Suggestions for Better Geo In the (dot)Cloud
Posted in default on June 10th, 2011 at 00:47:03икониOne of the interesting things that I’ve noticed in exploring various cloud providers is the limited amount of support for strong geo integration. This isn’t particularly surprising — Geo on the web is still a niche market, even if it is a niche market I tend to care about a lot. Here are some things that I think that might make people more eager to adopt cloud-y services for geo, specifically in the context of DotCloud, where I’ve been investing most of my time recently.
DotCloud has the idea of ‘services’ — independent units which work together to form an overall operating picture. The idea behind these services is that they are simple to set up, and perform one particular task well. So rather than having a service which combines PostGIS, GeoDjango, and MapServer, you have three separate services: one for PostGIS, one for GeoDjango, and one for MapServer, or map rendering, and you connect between them. This way, if your application needs to scale at the frontend, you can easily simply deploy additional GeoDjango services; if you need more map rendering ‘oomph’, same deal. (Deploying additional service for databases won’t magically scale them, but you do have the ability to use the software’s internal scaling across your multiple instances.)
So, again, using DotCloud, there are three types of ‘services’ that I think would be interesting to users who are working in Geo:
- PostGIS — Supporting PostGIS on most debian+debian-derivatives platforms is pretty simple; the tools are all easily installable via packages. (pgRouting is another step beyond — something which might actually have some benefit simply because it’s more difficult to get started with, so having it preconfigured could make a big difference in adoption.) Nothing really special needed here other than apt-get install postgis and some wrapper tools to make setting up PostGIS databases easy. There probably isn’t any reason why this couldn’t be included in the default Postgresql service type in DotCloud.

(Collected data)
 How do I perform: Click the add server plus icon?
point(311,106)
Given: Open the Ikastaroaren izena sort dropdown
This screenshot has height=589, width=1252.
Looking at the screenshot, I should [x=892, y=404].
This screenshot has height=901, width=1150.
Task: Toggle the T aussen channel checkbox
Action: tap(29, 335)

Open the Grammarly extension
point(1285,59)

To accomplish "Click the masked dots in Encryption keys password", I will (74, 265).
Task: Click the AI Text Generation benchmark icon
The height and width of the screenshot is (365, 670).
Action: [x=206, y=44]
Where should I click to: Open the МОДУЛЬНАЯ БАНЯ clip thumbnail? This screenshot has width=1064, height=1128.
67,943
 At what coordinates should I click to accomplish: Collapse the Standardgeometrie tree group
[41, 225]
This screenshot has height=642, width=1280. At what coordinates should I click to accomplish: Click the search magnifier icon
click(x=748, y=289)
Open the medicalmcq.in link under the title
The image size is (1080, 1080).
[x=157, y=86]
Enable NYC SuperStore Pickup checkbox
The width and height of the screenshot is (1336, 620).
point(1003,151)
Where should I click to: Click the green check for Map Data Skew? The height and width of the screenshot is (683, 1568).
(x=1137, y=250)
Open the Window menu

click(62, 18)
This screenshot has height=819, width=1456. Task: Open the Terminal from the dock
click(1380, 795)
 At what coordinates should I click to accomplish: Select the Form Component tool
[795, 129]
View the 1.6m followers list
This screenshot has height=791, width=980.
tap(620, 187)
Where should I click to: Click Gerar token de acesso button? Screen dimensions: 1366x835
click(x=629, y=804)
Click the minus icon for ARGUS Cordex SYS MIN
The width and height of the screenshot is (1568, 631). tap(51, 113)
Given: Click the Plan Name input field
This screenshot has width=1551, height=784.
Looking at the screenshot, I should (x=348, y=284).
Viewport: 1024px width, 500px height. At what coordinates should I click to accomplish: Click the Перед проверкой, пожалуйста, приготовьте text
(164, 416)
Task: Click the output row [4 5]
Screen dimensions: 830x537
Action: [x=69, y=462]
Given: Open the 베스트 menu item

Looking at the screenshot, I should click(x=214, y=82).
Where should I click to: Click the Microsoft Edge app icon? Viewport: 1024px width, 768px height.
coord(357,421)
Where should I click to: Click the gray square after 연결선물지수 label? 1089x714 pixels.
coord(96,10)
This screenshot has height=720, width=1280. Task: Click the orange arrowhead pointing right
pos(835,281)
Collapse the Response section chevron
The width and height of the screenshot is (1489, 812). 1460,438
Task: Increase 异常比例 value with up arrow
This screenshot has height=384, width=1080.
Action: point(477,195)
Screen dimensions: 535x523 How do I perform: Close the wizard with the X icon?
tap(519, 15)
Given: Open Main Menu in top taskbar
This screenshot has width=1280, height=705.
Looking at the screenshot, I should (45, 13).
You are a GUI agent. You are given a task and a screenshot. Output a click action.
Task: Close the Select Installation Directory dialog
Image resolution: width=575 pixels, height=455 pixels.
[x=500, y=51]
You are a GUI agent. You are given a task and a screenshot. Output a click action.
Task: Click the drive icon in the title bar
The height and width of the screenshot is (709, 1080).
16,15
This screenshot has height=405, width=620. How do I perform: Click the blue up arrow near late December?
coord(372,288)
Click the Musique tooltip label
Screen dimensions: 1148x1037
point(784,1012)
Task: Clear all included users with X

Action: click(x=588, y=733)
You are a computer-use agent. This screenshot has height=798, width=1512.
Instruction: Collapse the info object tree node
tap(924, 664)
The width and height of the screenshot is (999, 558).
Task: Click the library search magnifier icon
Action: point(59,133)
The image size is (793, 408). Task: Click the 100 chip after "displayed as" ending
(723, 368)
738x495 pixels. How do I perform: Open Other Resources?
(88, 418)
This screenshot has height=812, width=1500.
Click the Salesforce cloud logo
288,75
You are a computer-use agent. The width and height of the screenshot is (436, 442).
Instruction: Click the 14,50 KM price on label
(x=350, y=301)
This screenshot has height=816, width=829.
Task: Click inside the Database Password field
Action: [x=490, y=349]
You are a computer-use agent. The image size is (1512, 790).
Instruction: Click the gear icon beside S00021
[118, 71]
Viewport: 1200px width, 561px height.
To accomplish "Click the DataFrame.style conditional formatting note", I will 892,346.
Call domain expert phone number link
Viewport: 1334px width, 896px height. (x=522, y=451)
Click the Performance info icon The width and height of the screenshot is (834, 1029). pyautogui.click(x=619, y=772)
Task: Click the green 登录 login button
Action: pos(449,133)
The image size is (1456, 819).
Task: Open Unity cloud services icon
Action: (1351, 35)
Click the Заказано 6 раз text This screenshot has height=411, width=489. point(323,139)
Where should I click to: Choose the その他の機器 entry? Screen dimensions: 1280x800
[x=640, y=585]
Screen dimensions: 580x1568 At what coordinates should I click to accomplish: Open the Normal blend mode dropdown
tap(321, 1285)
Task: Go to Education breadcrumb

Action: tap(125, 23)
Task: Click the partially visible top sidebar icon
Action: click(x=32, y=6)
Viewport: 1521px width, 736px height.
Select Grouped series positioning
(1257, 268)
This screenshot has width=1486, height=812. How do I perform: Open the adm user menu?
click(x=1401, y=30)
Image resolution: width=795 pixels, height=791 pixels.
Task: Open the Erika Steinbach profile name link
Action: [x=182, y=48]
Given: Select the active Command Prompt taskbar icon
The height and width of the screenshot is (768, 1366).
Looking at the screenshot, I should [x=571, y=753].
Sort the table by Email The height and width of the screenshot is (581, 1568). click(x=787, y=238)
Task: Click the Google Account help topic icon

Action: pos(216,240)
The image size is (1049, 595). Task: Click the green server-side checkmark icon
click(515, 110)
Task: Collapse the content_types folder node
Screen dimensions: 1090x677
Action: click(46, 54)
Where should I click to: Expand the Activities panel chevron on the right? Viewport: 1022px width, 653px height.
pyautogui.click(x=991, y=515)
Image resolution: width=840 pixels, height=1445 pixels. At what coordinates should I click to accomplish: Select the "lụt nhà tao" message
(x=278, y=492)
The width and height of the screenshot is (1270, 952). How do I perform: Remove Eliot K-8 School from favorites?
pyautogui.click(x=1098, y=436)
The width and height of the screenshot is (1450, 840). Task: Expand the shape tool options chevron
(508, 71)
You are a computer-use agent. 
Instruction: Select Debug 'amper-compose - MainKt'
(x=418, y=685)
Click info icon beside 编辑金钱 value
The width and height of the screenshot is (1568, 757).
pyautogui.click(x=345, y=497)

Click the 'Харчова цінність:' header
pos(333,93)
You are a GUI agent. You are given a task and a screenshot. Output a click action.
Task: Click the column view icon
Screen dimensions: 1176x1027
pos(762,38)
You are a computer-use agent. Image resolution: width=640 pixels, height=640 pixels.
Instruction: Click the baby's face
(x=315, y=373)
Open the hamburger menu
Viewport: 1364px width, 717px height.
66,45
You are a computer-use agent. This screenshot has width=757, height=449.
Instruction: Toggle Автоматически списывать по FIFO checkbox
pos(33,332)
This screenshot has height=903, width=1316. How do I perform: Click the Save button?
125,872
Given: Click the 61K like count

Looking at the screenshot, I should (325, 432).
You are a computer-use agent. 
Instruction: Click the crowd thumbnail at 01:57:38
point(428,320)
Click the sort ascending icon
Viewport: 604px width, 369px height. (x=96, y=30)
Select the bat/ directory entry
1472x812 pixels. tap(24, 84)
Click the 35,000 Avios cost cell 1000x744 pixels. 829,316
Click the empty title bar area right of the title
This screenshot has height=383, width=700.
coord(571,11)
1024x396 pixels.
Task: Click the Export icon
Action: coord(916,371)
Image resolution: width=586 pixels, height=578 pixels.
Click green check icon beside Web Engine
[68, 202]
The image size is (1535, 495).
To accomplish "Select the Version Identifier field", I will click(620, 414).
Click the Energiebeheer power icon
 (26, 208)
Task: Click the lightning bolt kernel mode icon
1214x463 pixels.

## Things to do
- A) Edit the stretch of the cloud geo post from "So, again, using" through "type in DotCloud.", replacing "DotCloud" with "Heroku".
- B) Reproduce the stretch of the records from the line containing "Image resolution: width=586" through the end of the records, keeping every character intact.
The blog post on cloud geo support and the records are unrelated to each other.

## Final answers
- A)
So, again, using Heroku, there are three types of ‘services’ that I think would be interesting to users who are working in Geo:
- PostGIS — Supporting PostGIS on most debian+debian-derivatives platforms is pretty simple; the tools are all easily installable via packages. (pgRouting is another step beyond — something which might actually have some benefit simply because it’s more difficult to get started with, so having it preconfigured could make a big difference in adoption.) Nothing really special needed here other than apt-get install postgis and some wrapper tools to make setting up PostGIS databases easy. There probably isn’t any reason why this couldn’t be included in the default Postgresql service type in Heroku.

- B)
Image resolution: width=586 pixels, height=578 pixels.
Click green check icon beside Web Engine
[68, 202]
The image size is (1535, 495).
To accomplish "Select the Version Identifier field", I will click(620, 414).
Click the Energiebeheer power icon
 (26, 208)
Task: Click the lightning bolt kernel mode icon
1214x463 pixels.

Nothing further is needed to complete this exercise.